Records for locating displayed items
^^^^^^^^
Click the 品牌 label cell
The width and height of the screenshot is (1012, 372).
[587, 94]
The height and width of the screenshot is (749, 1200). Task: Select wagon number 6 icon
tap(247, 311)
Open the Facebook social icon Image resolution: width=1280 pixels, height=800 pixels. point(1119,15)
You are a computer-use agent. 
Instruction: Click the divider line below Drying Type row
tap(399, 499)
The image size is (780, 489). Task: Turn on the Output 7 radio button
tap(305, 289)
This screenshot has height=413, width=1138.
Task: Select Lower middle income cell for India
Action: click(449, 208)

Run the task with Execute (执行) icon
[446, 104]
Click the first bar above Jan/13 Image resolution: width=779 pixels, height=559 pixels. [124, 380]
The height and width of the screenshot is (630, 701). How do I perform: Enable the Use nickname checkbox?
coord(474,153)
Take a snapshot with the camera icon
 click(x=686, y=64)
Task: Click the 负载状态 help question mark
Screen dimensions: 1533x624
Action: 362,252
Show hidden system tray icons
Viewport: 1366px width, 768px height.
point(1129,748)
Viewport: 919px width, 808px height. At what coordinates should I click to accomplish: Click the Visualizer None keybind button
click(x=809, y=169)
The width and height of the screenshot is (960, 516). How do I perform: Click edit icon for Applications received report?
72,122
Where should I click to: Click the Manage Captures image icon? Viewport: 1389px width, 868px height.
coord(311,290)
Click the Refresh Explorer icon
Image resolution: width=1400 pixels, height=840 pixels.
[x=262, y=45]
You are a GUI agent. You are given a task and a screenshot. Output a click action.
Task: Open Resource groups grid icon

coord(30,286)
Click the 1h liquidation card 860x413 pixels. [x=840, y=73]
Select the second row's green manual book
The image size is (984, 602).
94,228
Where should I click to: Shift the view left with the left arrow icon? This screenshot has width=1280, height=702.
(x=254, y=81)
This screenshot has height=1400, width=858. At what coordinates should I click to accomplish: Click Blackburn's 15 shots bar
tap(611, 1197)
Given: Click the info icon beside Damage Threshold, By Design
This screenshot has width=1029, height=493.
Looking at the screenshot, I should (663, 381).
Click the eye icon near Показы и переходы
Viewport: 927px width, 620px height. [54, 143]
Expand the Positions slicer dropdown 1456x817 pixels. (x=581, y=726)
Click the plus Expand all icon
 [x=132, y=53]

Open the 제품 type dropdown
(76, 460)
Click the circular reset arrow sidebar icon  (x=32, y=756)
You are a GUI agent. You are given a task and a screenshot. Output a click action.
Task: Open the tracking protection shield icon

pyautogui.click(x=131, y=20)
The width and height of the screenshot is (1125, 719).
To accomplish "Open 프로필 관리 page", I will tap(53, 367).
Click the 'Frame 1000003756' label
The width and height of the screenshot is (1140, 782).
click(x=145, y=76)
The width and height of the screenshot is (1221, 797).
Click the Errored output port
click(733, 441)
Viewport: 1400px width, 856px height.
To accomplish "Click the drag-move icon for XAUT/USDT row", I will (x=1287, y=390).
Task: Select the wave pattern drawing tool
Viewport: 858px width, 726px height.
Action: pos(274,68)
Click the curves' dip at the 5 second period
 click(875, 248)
^^^^^^^^
Exercise instructions. Please copy all of the items above word for word.

Answer for this exercise.
Click the 品牌 label cell
The width and height of the screenshot is (1012, 372).
[587, 94]
The height and width of the screenshot is (749, 1200). Task: Select wagon number 6 icon
tap(247, 311)
Open the Facebook social icon Image resolution: width=1280 pixels, height=800 pixels. point(1119,15)
You are a computer-use agent. 
Instruction: Click the divider line below Drying Type row
tap(399, 499)
The image size is (780, 489). Task: Turn on the Output 7 radio button
tap(305, 289)
This screenshot has height=413, width=1138.
Task: Select Lower middle income cell for India
Action: click(449, 208)

Run the task with Execute (执行) icon
[446, 104]
Click the first bar above Jan/13 Image resolution: width=779 pixels, height=559 pixels. [124, 380]
The height and width of the screenshot is (630, 701). How do I perform: Enable the Use nickname checkbox?
coord(474,153)
Take a snapshot with the camera icon
 click(x=686, y=64)
Task: Click the 负载状态 help question mark
Screen dimensions: 1533x624
Action: 362,252
Show hidden system tray icons
Viewport: 1366px width, 768px height.
point(1129,748)
Viewport: 919px width, 808px height. At what coordinates should I click to accomplish: Click the Visualizer None keybind button
click(x=809, y=169)
The width and height of the screenshot is (960, 516). How do I perform: Click edit icon for Applications received report?
72,122
Where should I click to: Click the Manage Captures image icon? Viewport: 1389px width, 868px height.
coord(311,290)
Click the Refresh Explorer icon
Image resolution: width=1400 pixels, height=840 pixels.
[x=262, y=45]
You are a GUI agent. You are given a task and a screenshot. Output a click action.
Task: Open Resource groups grid icon

coord(30,286)
Click the 1h liquidation card 860x413 pixels. [x=840, y=73]
Select the second row's green manual book
The image size is (984, 602).
94,228
Where should I click to: Shift the view left with the left arrow icon? This screenshot has width=1280, height=702.
(x=254, y=81)
This screenshot has height=1400, width=858. At what coordinates should I click to accomplish: Click Blackburn's 15 shots bar
tap(611, 1197)
Given: Click the info icon beside Damage Threshold, By Design
This screenshot has width=1029, height=493.
Looking at the screenshot, I should (663, 381).
Click the eye icon near Показы и переходы
Viewport: 927px width, 620px height. [54, 143]
Expand the Positions slicer dropdown 1456x817 pixels. (x=581, y=726)
Click the plus Expand all icon
 [x=132, y=53]

Open the 제품 type dropdown
(76, 460)
Click the circular reset arrow sidebar icon  (x=32, y=756)
You are a GUI agent. You are given a task and a screenshot. Output a click action.
Task: Open the tracking protection shield icon

pyautogui.click(x=131, y=20)
The width and height of the screenshot is (1125, 719).
To accomplish "Open 프로필 관리 page", I will tap(53, 367).
Click the 'Frame 1000003756' label
The width and height of the screenshot is (1140, 782).
click(x=145, y=76)
The width and height of the screenshot is (1221, 797).
Click the Errored output port
click(733, 441)
Viewport: 1400px width, 856px height.
To accomplish "Click the drag-move icon for XAUT/USDT row", I will (x=1287, y=390).
Task: Select the wave pattern drawing tool
Viewport: 858px width, 726px height.
Action: pos(274,68)
Click the curves' dip at the 5 second period
 click(875, 248)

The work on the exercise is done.